Population Pharmacokinetics of intravenous and oral Acyclovir and oral Valacyclovir in pediatric population to optimize dosing regimens.

2020 
Context Acyclovir is an antiviral currently used for prevention and treatment of herpes simplex virus (HSV) and varicella-zona virus (VZV) infections. This study aimed to characterize pharmacokinetics of acyclovir and its oral prodrug valacyclovir to optimize dosing in children. Method Children receiving acyclovir or valacyclovir were included in this study. Pharmacokinetics (PK) were described using the non-linear mixed-effect modelling. Dosing simulations were used to obtain trough concentrations above 50% inhibitory concentration for HSV or VZV (0.56mg/L and 1.125mg/L respectively) and maximal peak concentrations below 25 mg/L. Results A total of 79 children (212 concentration-time observations) were included, 50 were taking IV acyclovir, 22 oral and 7 both IV and oral, 57 for preventive and 22 for curative purposes. A one-compartment model with first-order elimination best described the data.
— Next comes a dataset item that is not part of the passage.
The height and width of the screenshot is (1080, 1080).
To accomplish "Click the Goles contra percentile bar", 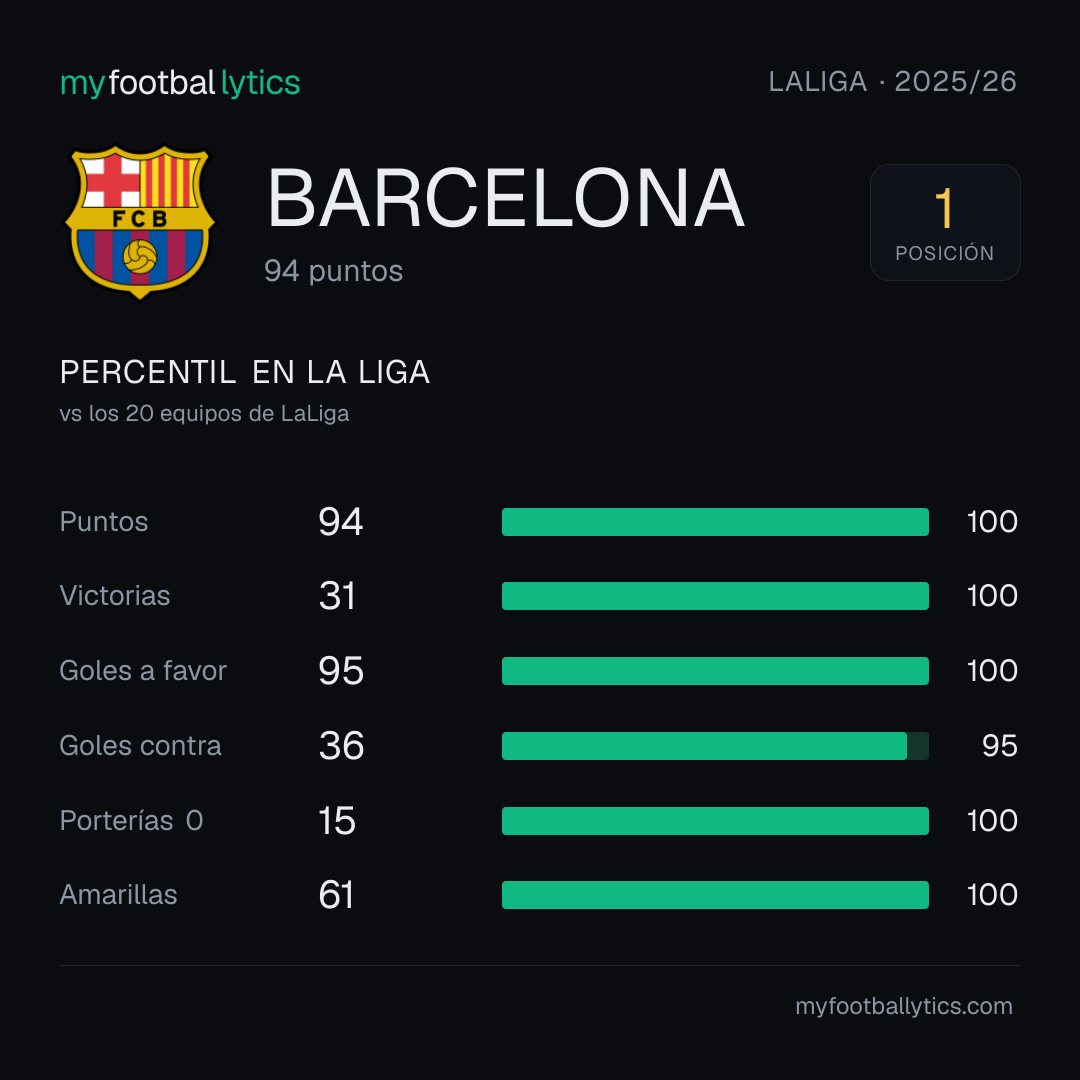I will point(715,746).
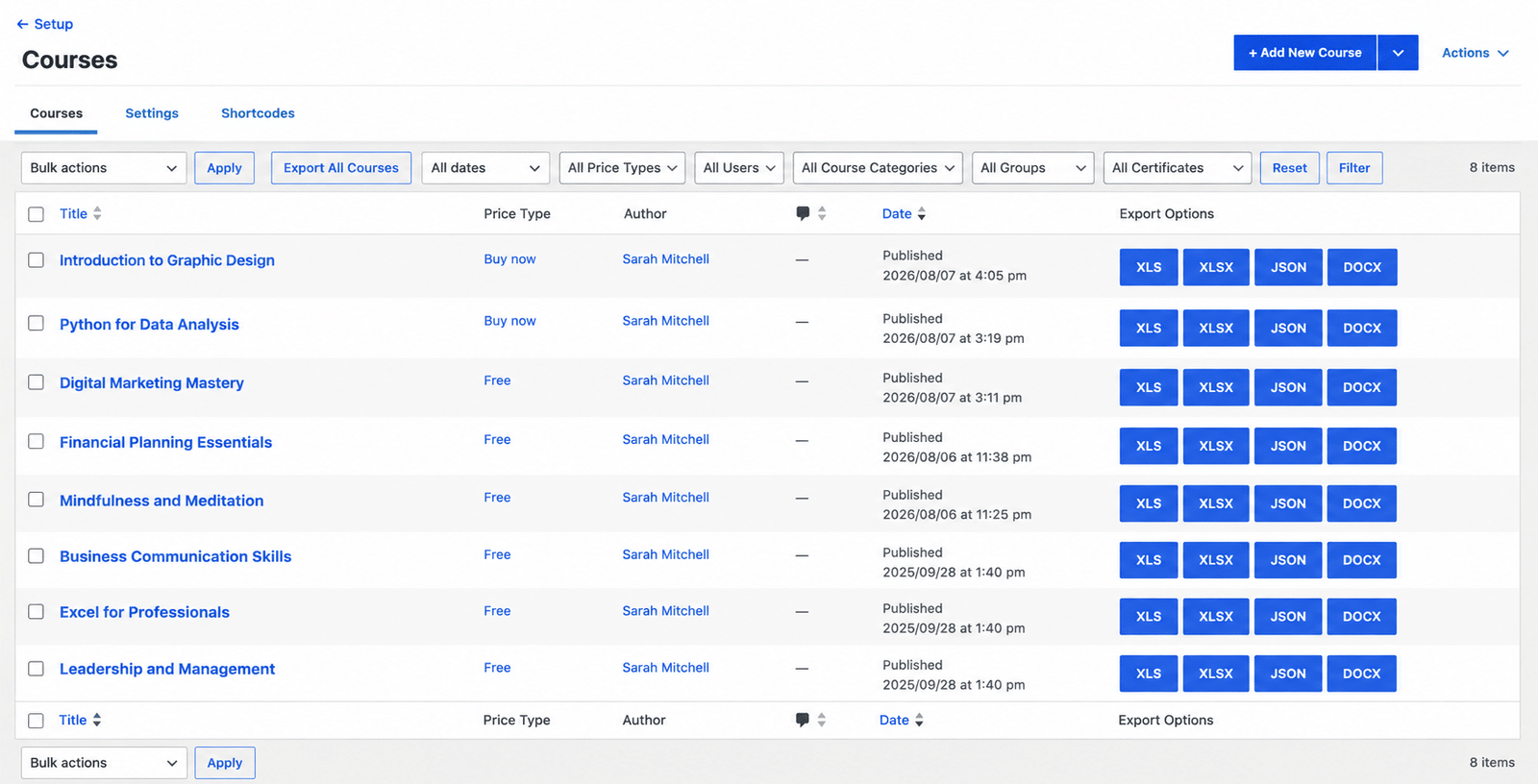
Task: Export Digital Marketing Mastery as JSON
Action: (x=1288, y=387)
An allometric model was used to describe body weight effect and estimated glomerular filtration rate (eGFR) was significantly associated with acyclovir eliminationConclusion: To obtain target maximal and trough concentrations, the more suitable initial acyclovir IV dose was 10 mg/kg/6h for children with normal renal function (eGFR ≤ 250 mL/min/1.73m2) and 15 to 20 mg/kg/6h for children with ARC. (eGFR > 250 mL/min/1.73m2) The 20 mg/kg/8h for acyclovir and valacyclovir produced effective concentrations in more than 75% of children, however a 15 mg/kg/6h, if possible, should be preferred. These doses should be prospectively confirmed and a therapeutic drug monitoring could be used to refine them individually.